Com o passar dos anos, vários casos envolvendo o tema


chegaram a Supremo Tribunal Federal, que assim fixou o
entendimento:

EMENTA CONSTITUCIONAL. PENAL. CRIME DE FALSA


IDENTIDADE. ARTIGO 307 DO CÓDIGO PENAL.
ATRIBUIÇÃO DE FALSA INDENTIDADE PERANTE
AUTORIDADE POLICIAL. ALEGAÇÃO DE AUTODEFESA.
ARTIGO 5º, INCISO LXIII, DA CONSTITUIÇÃO. MATÉRIA
COM REPERCUSSÃO GERAL. CONFIRMAÇÃO DA
JURISPRUDÊNCIA DA CORTE NO SENTIDO DA
IMPOSSIBILIDADE. TIPICIDADE DA CONDUTA
CONFIGURADA. O princípio constitucional da autodefesa (art.
5º, inciso LXIII, da CF/88) não alcança aquele que atribui falsa
identidade perante autoridade policial com o intento de ocultar
maus antecedentes, sendo, portanto, típica a conduta praticada
pelo agente (art. 307 do CP). O tema possui densidade
constitucional e extrapola os limites subjetivos das partes[11].

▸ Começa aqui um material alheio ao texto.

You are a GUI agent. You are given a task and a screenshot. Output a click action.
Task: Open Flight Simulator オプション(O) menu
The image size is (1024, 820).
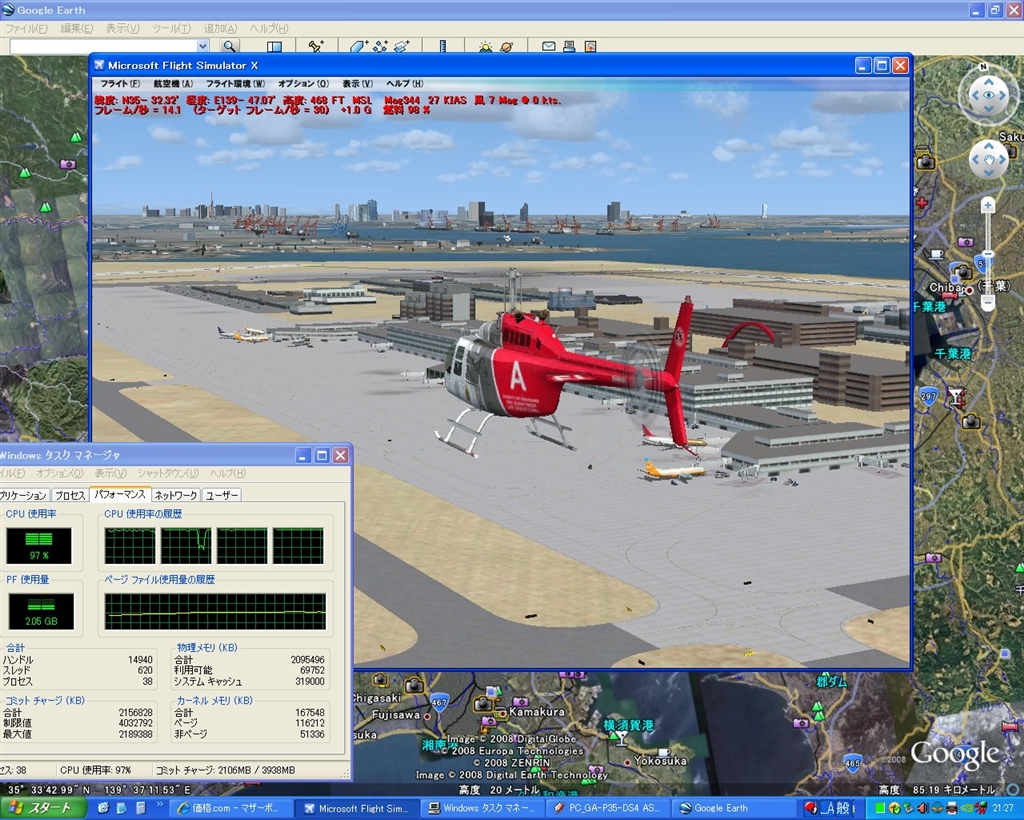click(x=302, y=84)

Prevaleceu, portanto, a orientação no sentido de que a


autodefesa e os princípios constitucionais da Presunção de Inocência
e da Imunidade à Autoacusação não afastam a tipicidade do crime de
falsa identidade.

Assim, ainda que exista prejuízo à autodefesa (mesmo


indireto), não pode o acusado/indiciado negar sua identificação ou
atribuir falsa identidade buscando dificultar a atividade do Estado-
acusador.

Deve prevalecer o direito e dever do Estado de intentar a


persecução criminal contra a pessoa correta. Vale dizer, a
confiabilidade do sistema de persecução criminal deve prevalecer.
Pois bem, como a coleta de material biológico para exame de
DNA é parte da identificação criminal e, conforme norma de regência,
somente tem cabimento quando for essencial às investigações
policiais; é de rigor a conclusão de que o indiciado não pode se negar
a fazê-la sob o fundamento de autodefesa.

Ou seja, por ser procedimento ligado ao processo de


identificação (individualização do indiciado), a alegação de
autodefesa, princípio da inocência e imunidade à autoacusação não
tutela a negativa do indiciado.

O que não se pode fazer é obrigar o indiciado a realizar exame


de DNA com a finalidade precípua de produzir provas. O objetivo do
exame de DNA é a plena identificação do indiciado e não a produção
de provas.

De qualquer forma, o indiciado não é sempre obrigado a se


submeter ao exame de DNA. É preciso analisar, ainda, o direito do
indiciado à integridade física.

4 DO EXAME DE DNA E DA INTANGIBILIDADE DO CORPO


HUMANO

O Princípio da Dignidade da Pessoa Humana e o Direito à Vida


garantem ao cidadão a liberdade de disposição do próprio corpo,
dentro dos limites legais.

O Código Civil, ao tratar dos direitos da personalidade,


determina:

Art. 13. Salvo por exigência médica, é defeso o ato de


disposição do próprio corpo, quando importar diminuição
permanente da integridade física, ou contrariar os bons
costumes.

Parágrafo único. O ato previsto neste artigo será admitido


para fins de transplante, na forma estabelecida em lei especial.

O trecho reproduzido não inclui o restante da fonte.